Could you repeat, word for word, the line with "Task: Click the" and every line after it in the records below, leaving out any pictures?
[[ Data shown, beginning ]]
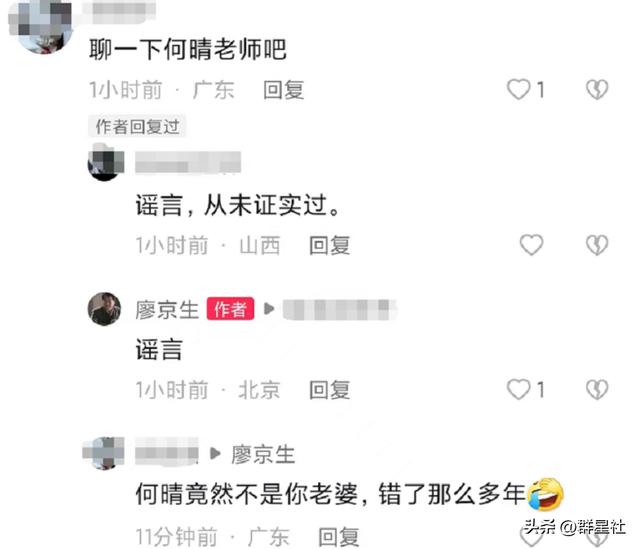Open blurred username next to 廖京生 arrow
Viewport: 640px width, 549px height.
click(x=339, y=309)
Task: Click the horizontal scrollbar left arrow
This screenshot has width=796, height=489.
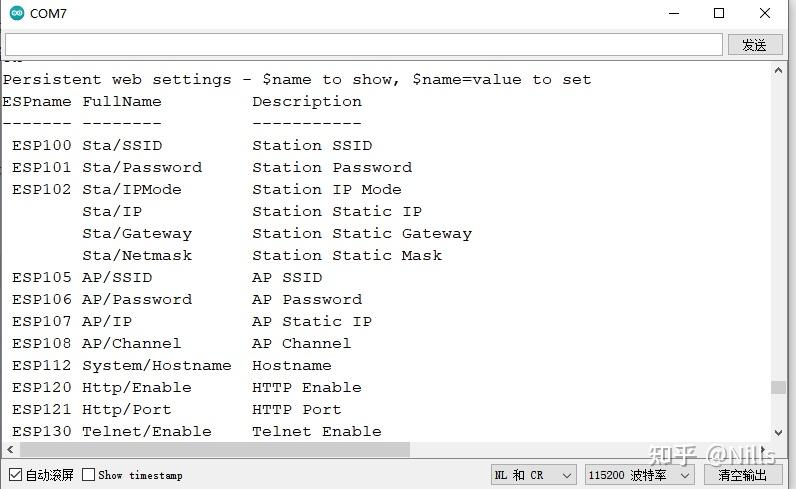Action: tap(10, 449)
[[ Data shown, end ]]
* [Task result]
Task: Click the horizontal scrollbar left arrow
This screenshot has width=796, height=489.
Action: tap(10, 449)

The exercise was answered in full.